WHAT THIS TASK INVOLVES >> Exactly as they appear below, repeat the lines from the one with "The width and height of the screenshot is (323, 247)." through the one with "Click the external", and no others.

RECORDS TO USE >>
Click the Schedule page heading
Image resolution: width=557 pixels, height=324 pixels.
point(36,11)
...
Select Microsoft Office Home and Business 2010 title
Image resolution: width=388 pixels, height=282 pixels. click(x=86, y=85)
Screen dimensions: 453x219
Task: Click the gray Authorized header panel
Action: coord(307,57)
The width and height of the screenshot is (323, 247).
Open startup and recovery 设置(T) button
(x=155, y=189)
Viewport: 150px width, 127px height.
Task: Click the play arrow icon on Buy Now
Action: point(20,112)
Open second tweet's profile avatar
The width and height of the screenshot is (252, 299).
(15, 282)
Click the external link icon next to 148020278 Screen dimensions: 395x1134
...
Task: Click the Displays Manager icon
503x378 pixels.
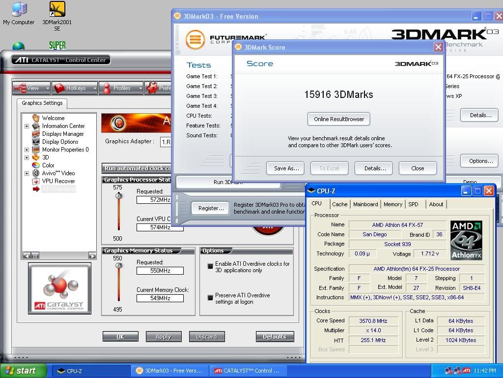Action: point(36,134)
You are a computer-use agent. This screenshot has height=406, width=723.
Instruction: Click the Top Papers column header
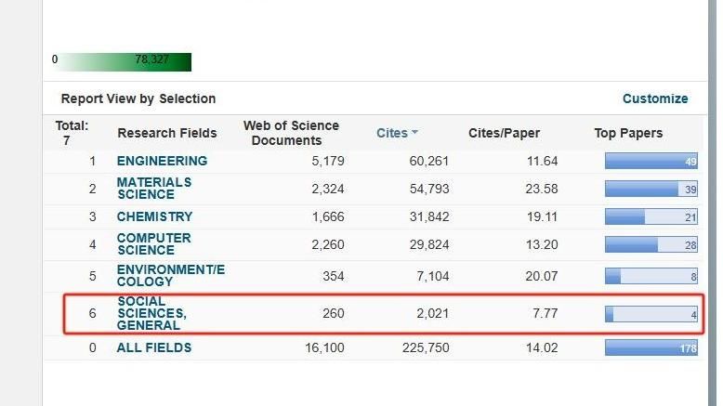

RESULT >>
The width and height of the screenshot is (323, 247).
Open startup and recovery 设置(T) button
(x=155, y=189)
Viewport: 150px width, 127px height.
Task: Click the play arrow icon on Buy Now
Action: point(20,112)
Open second tweet's profile avatar
The width and height of the screenshot is (252, 299).
(15, 282)
Click the external link icon next to 148020278 Screen dimensions: 395x1134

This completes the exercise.